Anyway, Dallas ISD rolled this out to all 2nd graders during this 2011-2012 school year, and is committed to adding a grade a year moving forward. Texas actually set aside money for RM statewide, and many districts are rolling it out. Teachers have been giving it rave reviews, for all the same reasons folks like Khan (ie, for teachers: it helps them individualize instruction; for districts: it demands a bit less mathematics perfection from teachers; for taxpayers: it might get better results at higher student:teacher ratios than the traditional classroom). Student achievement data has been going up (but it's too soon to report results for Dallas). But Reasoning Mind hasn't gotten nearly the national press that Khan has.

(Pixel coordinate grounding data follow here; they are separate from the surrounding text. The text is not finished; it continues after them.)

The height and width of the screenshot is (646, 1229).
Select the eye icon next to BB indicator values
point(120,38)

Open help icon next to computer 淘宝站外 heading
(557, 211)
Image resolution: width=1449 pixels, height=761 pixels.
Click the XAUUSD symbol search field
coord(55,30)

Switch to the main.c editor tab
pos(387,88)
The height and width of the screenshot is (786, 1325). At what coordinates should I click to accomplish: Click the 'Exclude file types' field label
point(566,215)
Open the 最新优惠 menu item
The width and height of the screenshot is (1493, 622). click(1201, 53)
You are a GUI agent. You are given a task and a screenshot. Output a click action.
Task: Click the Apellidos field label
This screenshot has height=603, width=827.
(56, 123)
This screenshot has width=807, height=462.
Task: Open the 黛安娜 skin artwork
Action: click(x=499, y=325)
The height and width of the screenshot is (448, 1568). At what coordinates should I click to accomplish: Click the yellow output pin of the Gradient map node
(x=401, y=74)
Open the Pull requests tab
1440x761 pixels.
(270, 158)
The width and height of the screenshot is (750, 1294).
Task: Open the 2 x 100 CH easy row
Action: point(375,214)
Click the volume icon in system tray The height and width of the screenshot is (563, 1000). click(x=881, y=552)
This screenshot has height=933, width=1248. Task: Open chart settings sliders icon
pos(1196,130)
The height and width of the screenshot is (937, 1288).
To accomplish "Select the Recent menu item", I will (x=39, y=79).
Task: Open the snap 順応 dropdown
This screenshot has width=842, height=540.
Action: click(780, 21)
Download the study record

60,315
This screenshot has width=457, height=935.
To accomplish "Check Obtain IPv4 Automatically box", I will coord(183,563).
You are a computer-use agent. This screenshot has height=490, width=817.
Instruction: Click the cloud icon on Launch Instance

I think we'll start work soon on a random controlled trial comparing RM to traditional instruction in 5th grade. It'll take a couple years for those results to come up, but that'll mark the first real research on the effectiveness of outcomes for this blended model. Until then, it'll be everybody's opinion chiming in either for or against this type of instruction. So for the next couple of years we get to look forward to the same education usual suspects decrying this as hooey and an affront to children & teachers, or championing it as the savior of America's children & teachers. Not really looking forward to that, but Dallas is charging forward given the information we have to date (which appears to me to be sufficient to warrant immediate action), until the research "settles" it. Many, many bumps involved in implementing something like this at scale, as we're discovering in Dallas. Everyone else in the country will know in a couple of years whether it was really worth it.
Some articles in our local paper for you:
3) http://www.dallasnews.com/news/education/headlines/20111219-dallas-isd-to-expand-computer-based-math-program.ece?action=reregister [article below]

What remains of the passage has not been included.